1. 用下列 3 種方法中的一種制備核提取物。此外，純化細胞蛋白得到的組分可以直接用于步驟 2。

從組織制備核提取物

a. 解剖 10~15 g 組織并剪碎。加入冰冷的組織勻漿緩沖液，使碎組織的體積調整到 30 ml。用帶緊型研杵的 Dounce 勻漿器勻漿，直到鏡檢確定大于 80%~90％ 的細胞已經破碎。

b. 檢測裂解情況是用 10ul 細胞懸液加相同體積 0.4% 臺盼藍染液，在裝有 20 倍物鏡的顯微鏡下觀察溶液。裂解的細胞吸收染液，被染成藍色，而完整的細胞不被染色，仍然是透明的。繼續進行組織勻漿直到大于 80%~90% 的細胞已經破碎。
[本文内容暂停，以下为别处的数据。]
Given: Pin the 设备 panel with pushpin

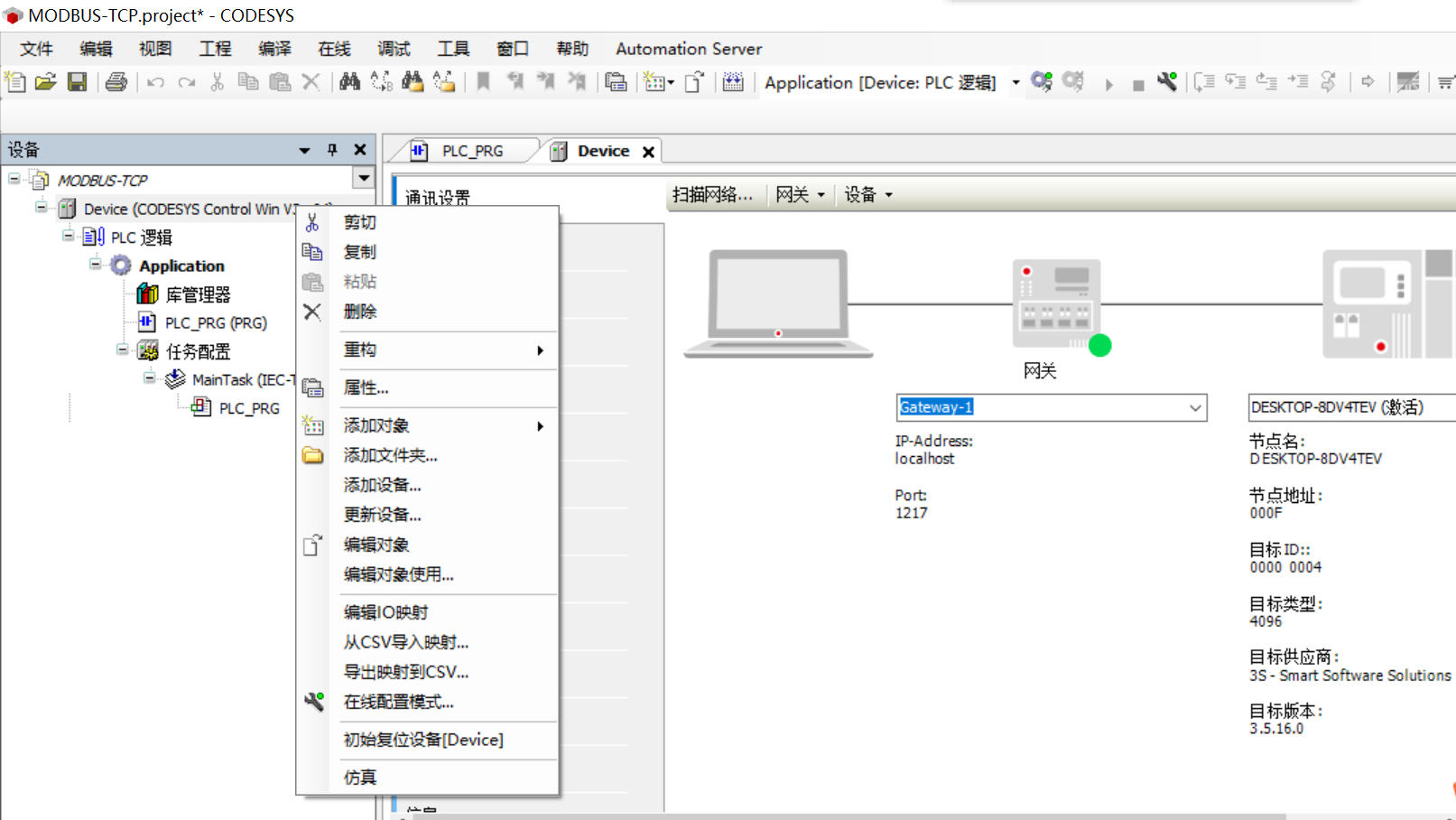Looking at the screenshot, I should (x=332, y=150).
C. 勻漿物用冰冷的組織勻漿緩沖液稀釋到 85 ml。在晶型塑料或超明亮型吊桶式離心管中放入 10 ml 冰冷的組織勻漿緩沖液，取 27 ml 稀釋的勻漿物鋪在上面。以 103900 g(用 Beckman SW28 轉頭是 24000r/min）在 4°C 離心 40 min。

d. 去掉上清，離心管倒置 1~2 min 使溶液流干。然后把離心管放在冰上。
(可選）用剃須刀刀片切掉管子上部 2/3, 把帶有細胞核的余下 1/3 放在冰上。
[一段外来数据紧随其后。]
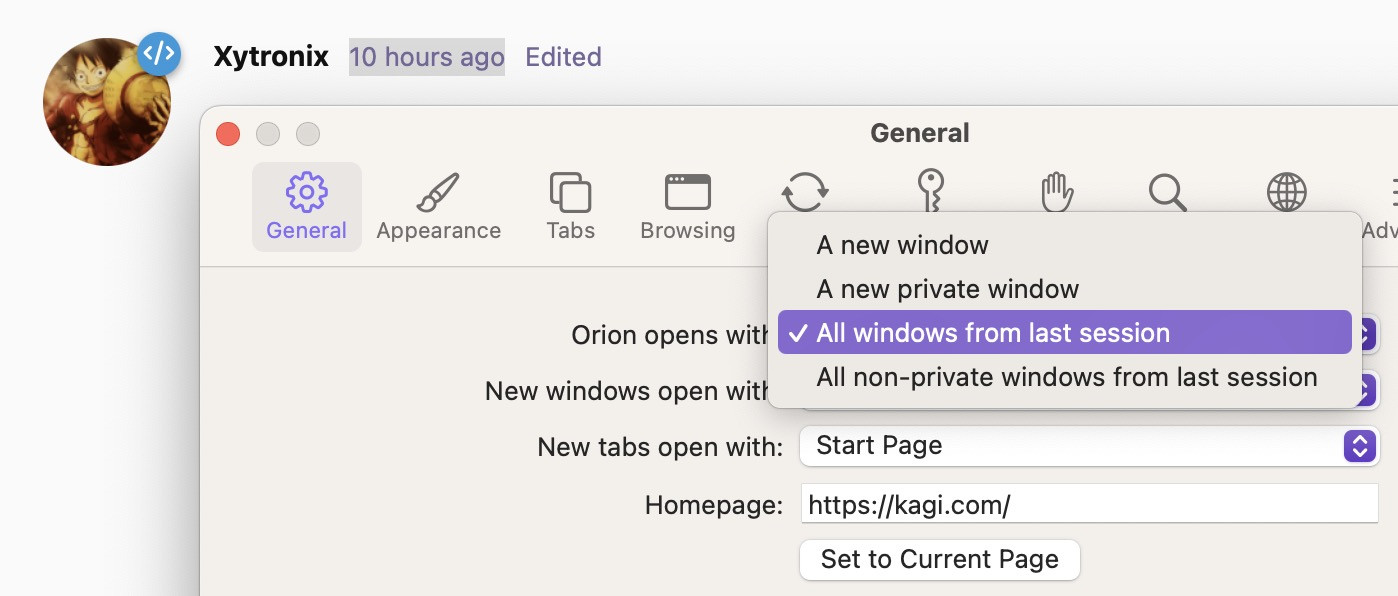The height and width of the screenshot is (596, 1398).
Task: Open the Xytronix username profile link
Action: (x=271, y=56)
e. 用 2 ml 冰冷的組織重懸緩沖液重懸細胞核沉淀。精確測量重懸細胞核溶液的體積，加入冰冷的 5mol/LNaCl，使終濃度為 300 mmol/L。輕輕混勻懸浮液，然后冰浴 30 min。

f. 以 103900 g(用 Beckman SW28 轉頭是 24000r/min）在 4°C 離心 20 min 回收細胞核。小心地把上清轉移到新鮮管中。上清分裝成 100~200ul 的小份。留下一份用來做蛋白濃度測定。其他的用液氮速凍，并貯存在液氮中。

g. 用 Bradford 法測定上清液的蛋白濃度。

從培養細胞中制備核提取物

a. 從培養瓶、培養血或培養孔中收獲 0.5X10⁸~1X10⁸ 細胞。在室溫下以 250 g(用 Sorvall Hl000B 轉頭是1100r/min) 離心收集細胞。用不含 Ca²⁺的磷酸鹽緩沖液洗細胞若干次。
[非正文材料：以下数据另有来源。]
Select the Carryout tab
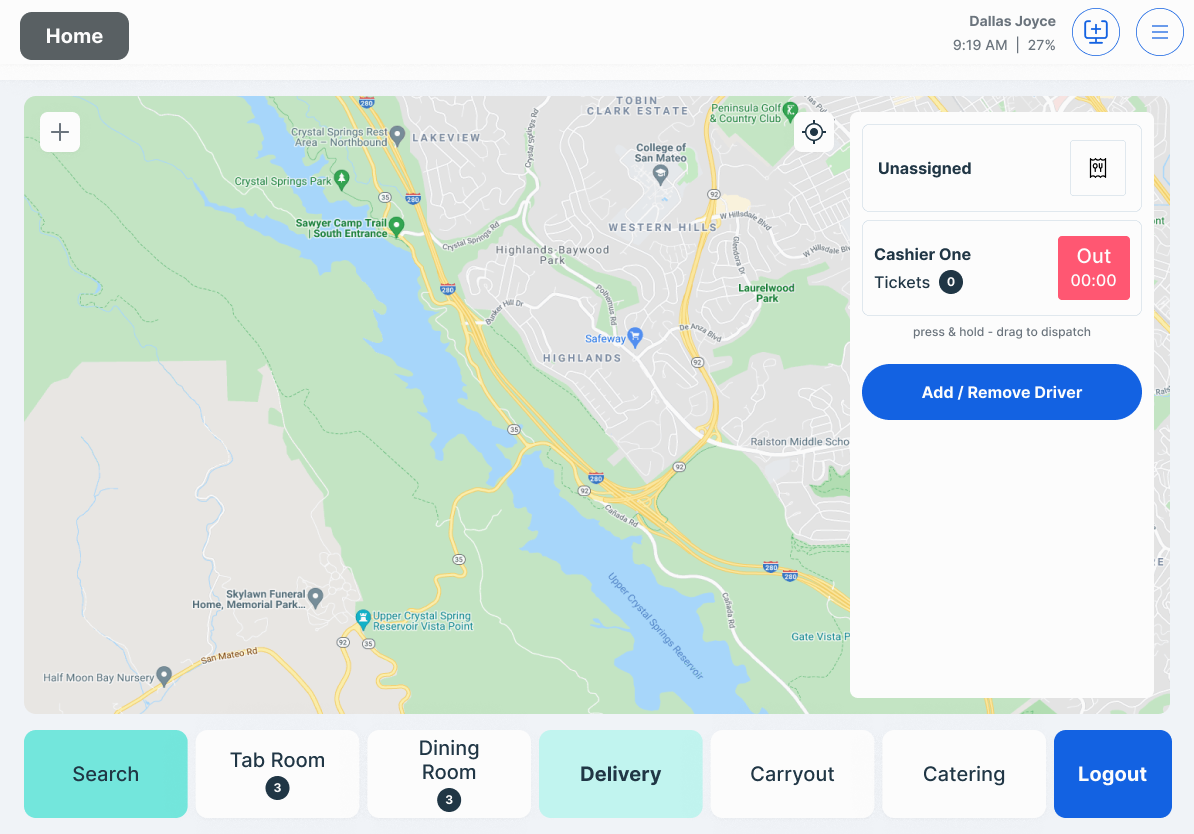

b. 用 5 倍體積冰冷的含有 0.05%(V/V)Nonidet P-40 的細胞勻漿緩沖液重懸細胞沉淀。冰浴 10 min，然后如前離心收集。

c. 用 3 倍體積冰冷的含有 0.05%(V/V)Nonidet P-40 的細胞勻漿緩沖液重懸細胞沉淀，用帶有緊型研杵的 Dounce 勻漿器擊打 20 次使細胞勻漿。在細胞脹大裂解并釋放出完整細胞核的勻漿過程中，勻漿器要埋在冰里。

d. 在 4°C 以 250 g(用 Sorvall H1000B 轉頭是 1100r/min) 離心收集細胞核，去掉上清，用 1ml 細胞重懸緩沖液重懸細胞核沉淀。精確測量重懸細胞核溶液的體積，加人冰冷的 5 ml/LNaCl, 使終濃度為 300 mmol/L。輕輕混勻懸浮液，然后冰浴 30 min。

e. 以 103900 g(用 Beckman SW28 轉頭是 24000r/min) 在 4°C 離心 20 min 回收細胞核。小心地把上清轉移到一個預冷的新鮮管中。上清分裝成 100~200ul 的小份。留下一份用來做蛋白濃度測定。其他的用液氮速凍，并貯存在液氮中。用 Bradford 法測定上淸液的蛋白濃度。

從小量培養細胞中制備核抽提物
本方法適用于轉染有質粒的細胞，這些質粒能表達編碼轉錄因子的 cDNA。

a. 細胞用細胞淋洗緩沖液洗若干次。每個培養皿加入1ml 細胞淋洗緩沖液，用橡膠棒把細胞刮到緩沖液中。

b. 細胞懸液轉移到 1.5 ml 離心管中，室溫下用最大速度離心 2 min 沉淀細胞。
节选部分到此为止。